▸ **TEXT SECTION**:
..............................
Battalions test vision support by:

1. **Creating vision-enabled Paladins** using `PaladinBuilder::enable_vision(true)`
2. **Passing vision-referencing inputs** like "Analyze image.jpg"
3. **Verifying correct orchestration** (sequential, parallel, conditional, delegated)
4. **Checking output flows** between Paladins

The actual vision execution (LLM + images) is tested at the Paladin layer with mocked LLM providers.

## Best Practices

### When to Use Each Pattern

| Pattern | Best For | Vision Use Cases |
|---------|----------|------------------|
| **Formation** | Sequential refinement | Multi-stage analysis, quality improvement |
| **Phalanx** | Parallel diversity | Multi-aspect analysis, batch processing |
| **Campaign** | Conditional logic | Content-based routing, adaptive workflows |
| **Chain of Command** | Hierarchical delegation | Specialist selection, quality escalation |

### Performance Considerations

**Formation**:
- Slowest for vision (serial processing)
..............................
▸ **SUPPLIED RECORDS**:
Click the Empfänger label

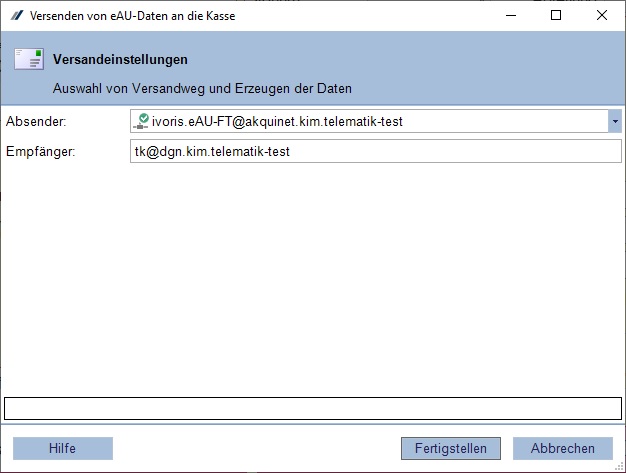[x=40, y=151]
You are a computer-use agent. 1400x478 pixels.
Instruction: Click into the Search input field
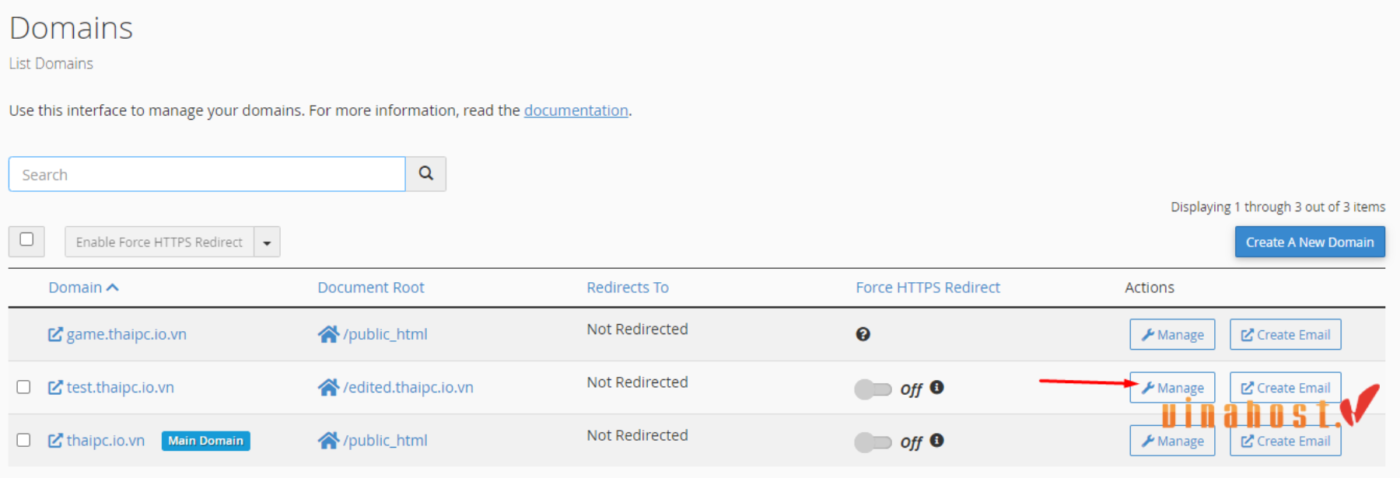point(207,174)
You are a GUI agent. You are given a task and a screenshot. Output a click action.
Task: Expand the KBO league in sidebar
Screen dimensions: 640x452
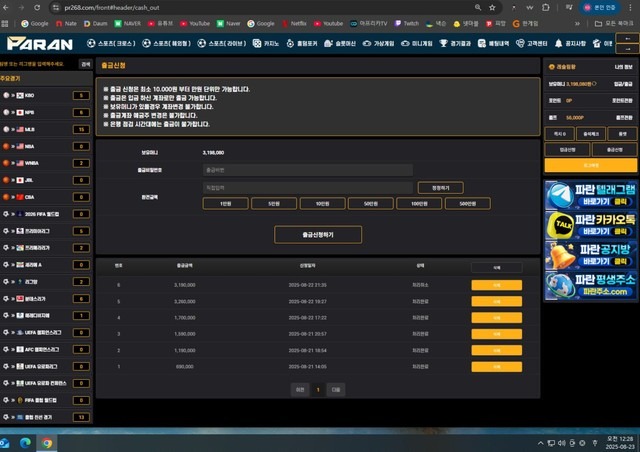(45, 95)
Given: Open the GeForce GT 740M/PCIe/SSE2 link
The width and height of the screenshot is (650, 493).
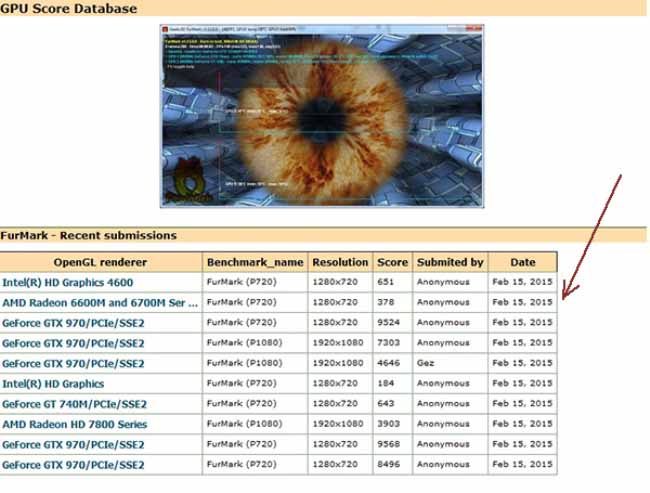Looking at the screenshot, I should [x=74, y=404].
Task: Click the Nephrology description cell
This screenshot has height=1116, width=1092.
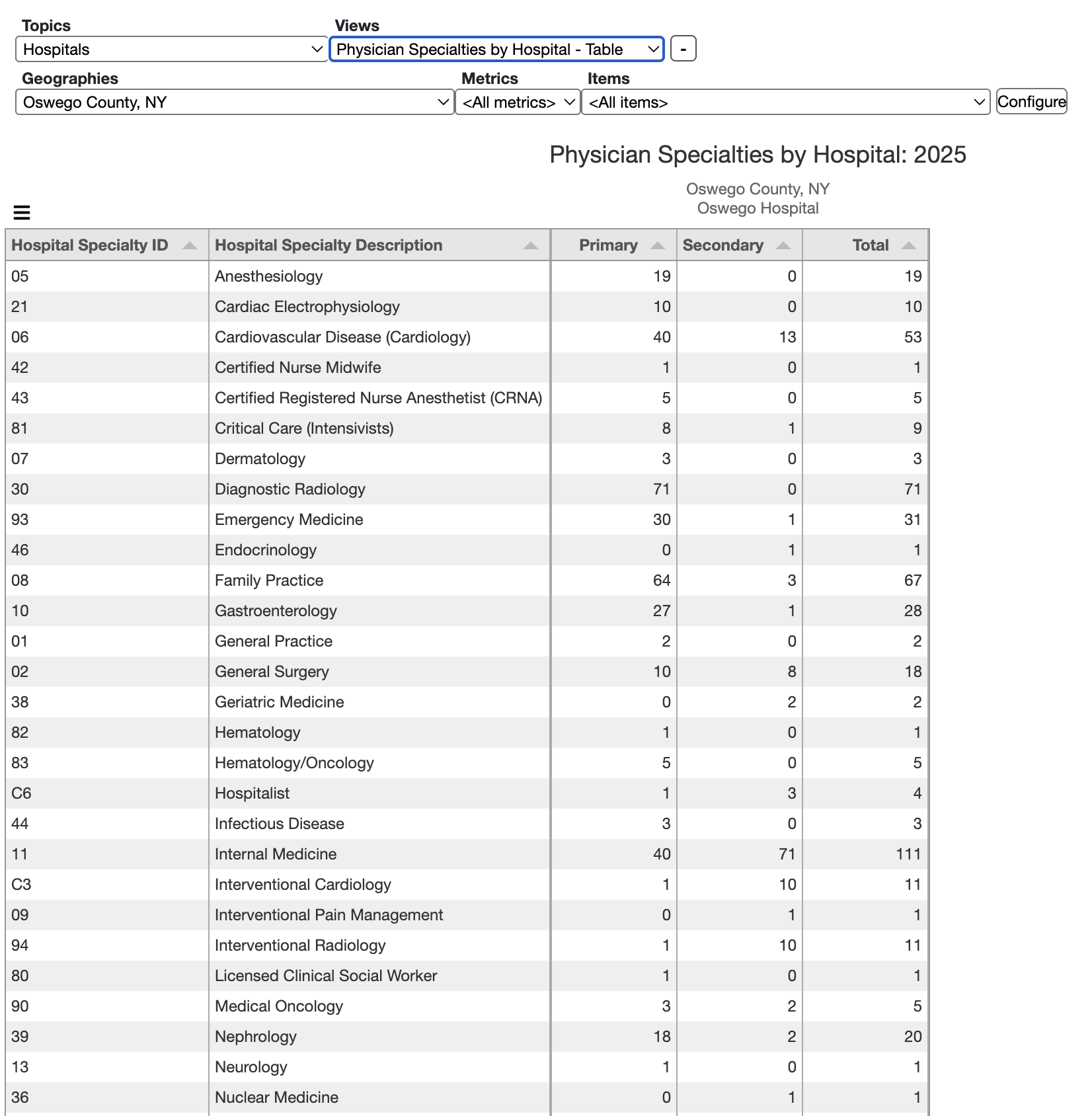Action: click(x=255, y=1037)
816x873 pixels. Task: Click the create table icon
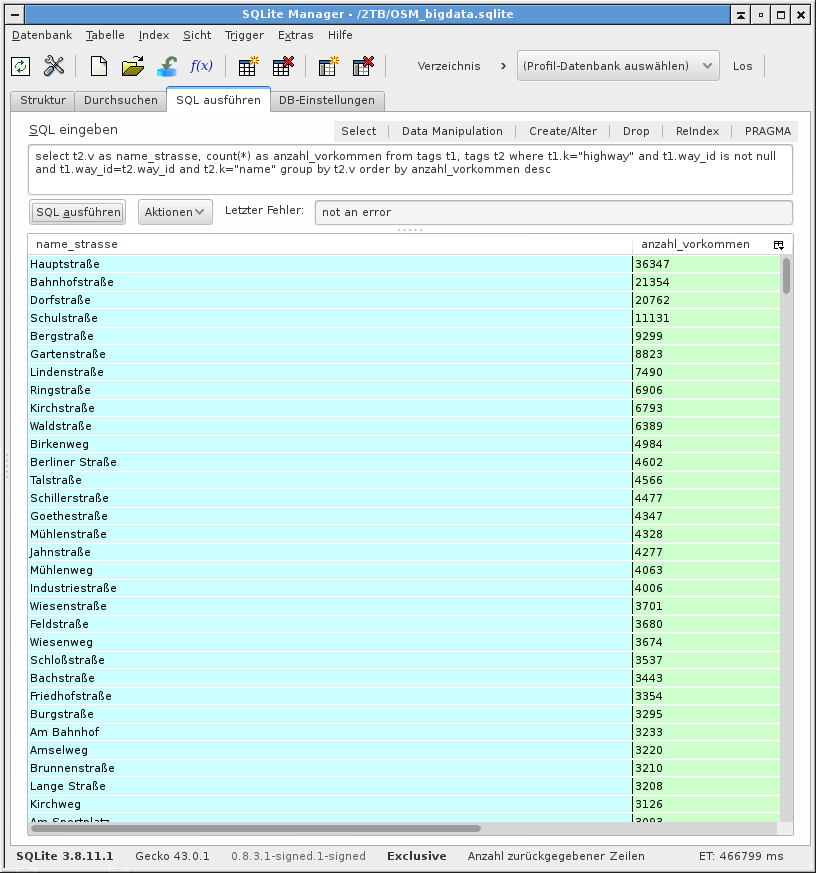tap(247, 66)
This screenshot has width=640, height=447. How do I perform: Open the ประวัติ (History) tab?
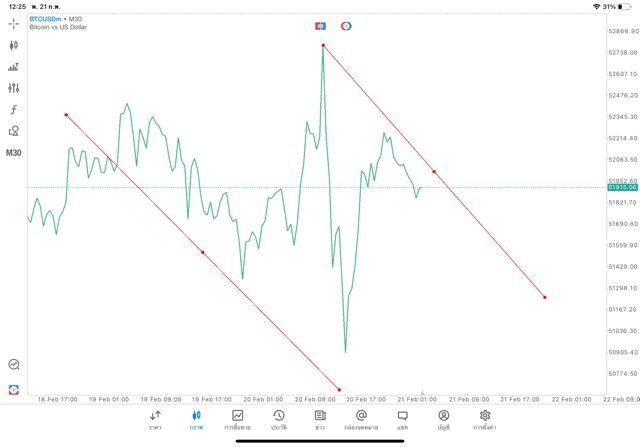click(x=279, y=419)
..............................
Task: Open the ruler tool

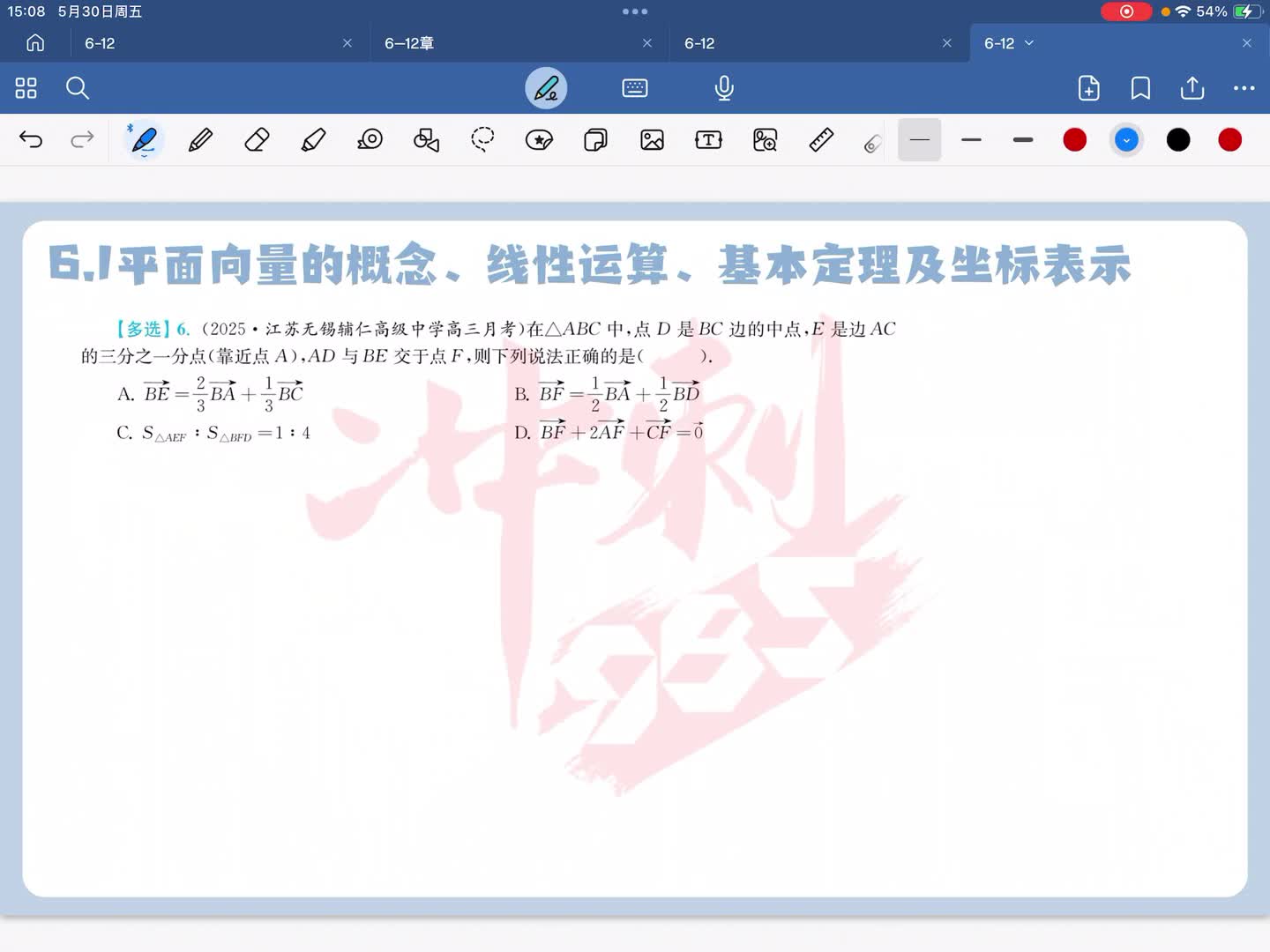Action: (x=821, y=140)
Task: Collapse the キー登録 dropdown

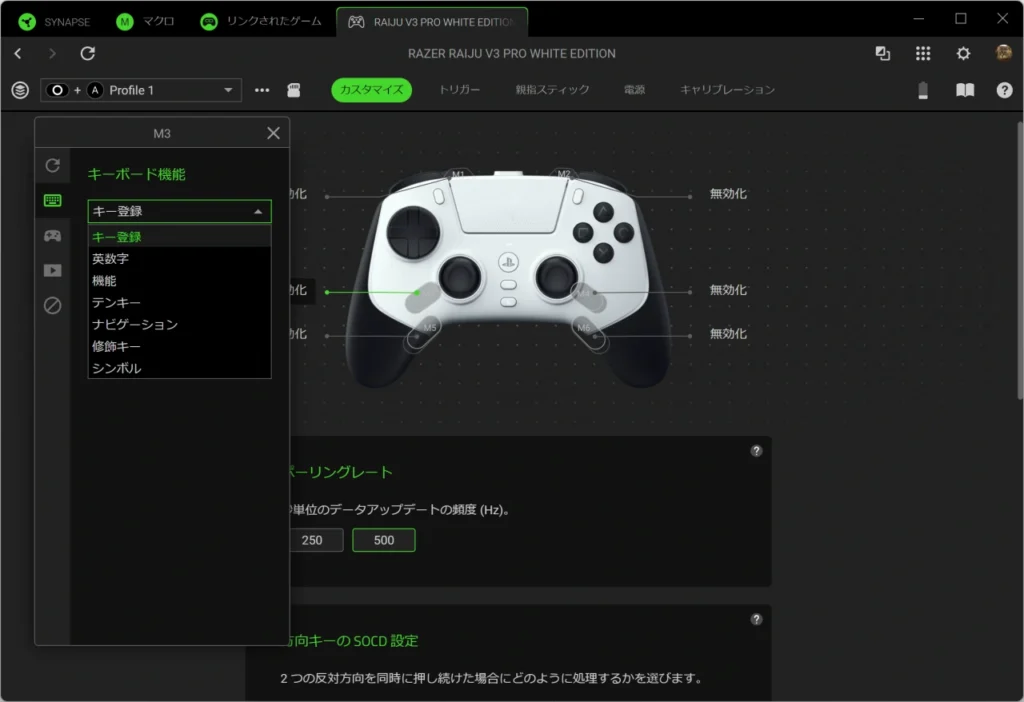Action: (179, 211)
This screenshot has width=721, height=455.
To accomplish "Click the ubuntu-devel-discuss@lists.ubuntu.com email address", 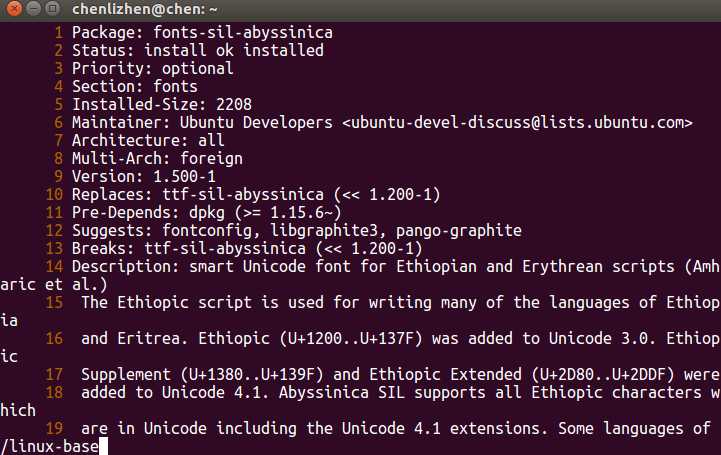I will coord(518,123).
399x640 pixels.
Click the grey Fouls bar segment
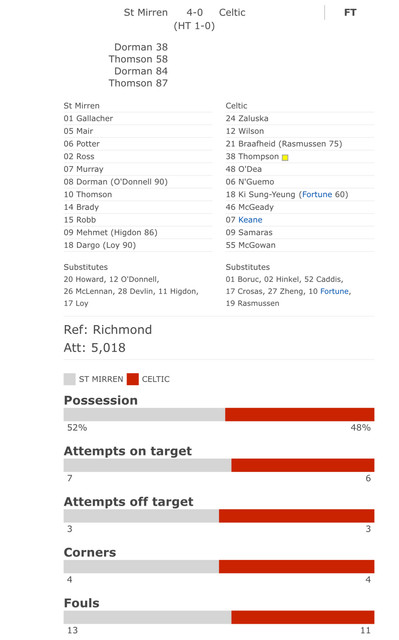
..............................
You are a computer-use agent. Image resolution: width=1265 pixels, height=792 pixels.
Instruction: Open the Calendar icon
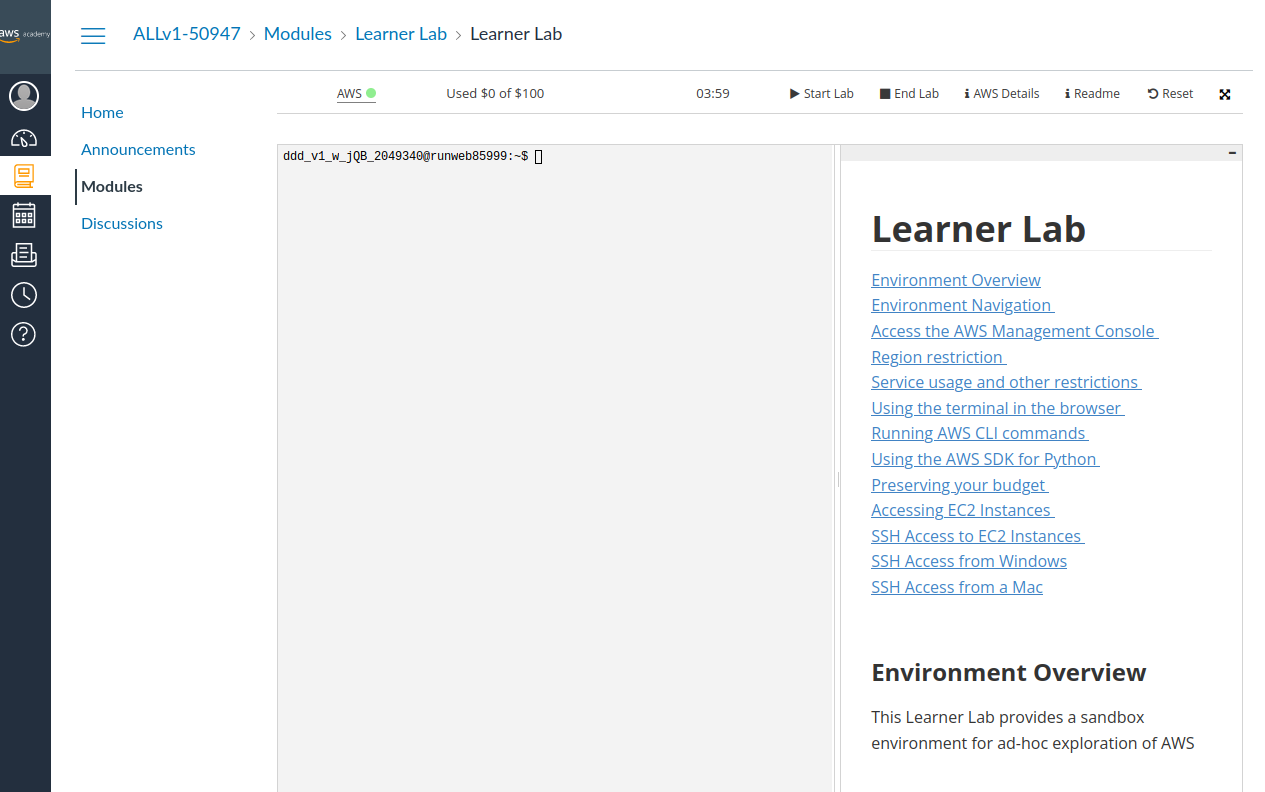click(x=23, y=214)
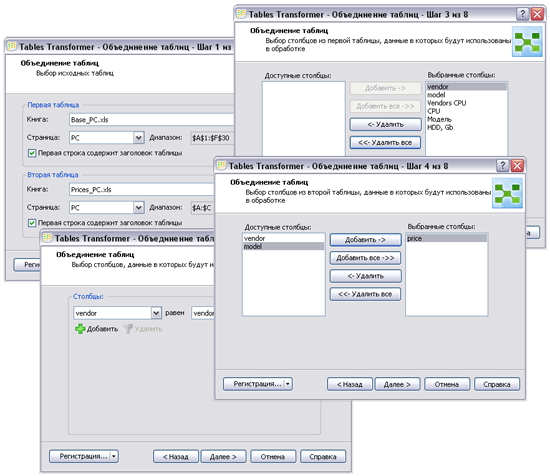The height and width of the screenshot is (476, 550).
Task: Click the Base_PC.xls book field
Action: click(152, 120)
..............................
▸ **TASK PROMPT**:
Continue the documentation on vision support in Battalions, starting after its last line. The items are separate material and do not belong to the documentation on vision support in Battalions.

▸ **OUTPUT FOR THIS TASK**:
- Best when each stage needs previous output
- Use when order matters (detect → classify → report)

**Phalanx**:
- Fastest for parallel tasks
- Scales linearly with Paladin count
- Best for independent analyses
- Limit concurrency to avoid API rate limits

**Campaign**:
- Performance depends on graph structure
- Conditional branches save resources
- Fan-out increases parallelism
- Use DAG optimization for complex workflows

**Chain of Command**:
- Automatic delegation adds overhead (commander analysis)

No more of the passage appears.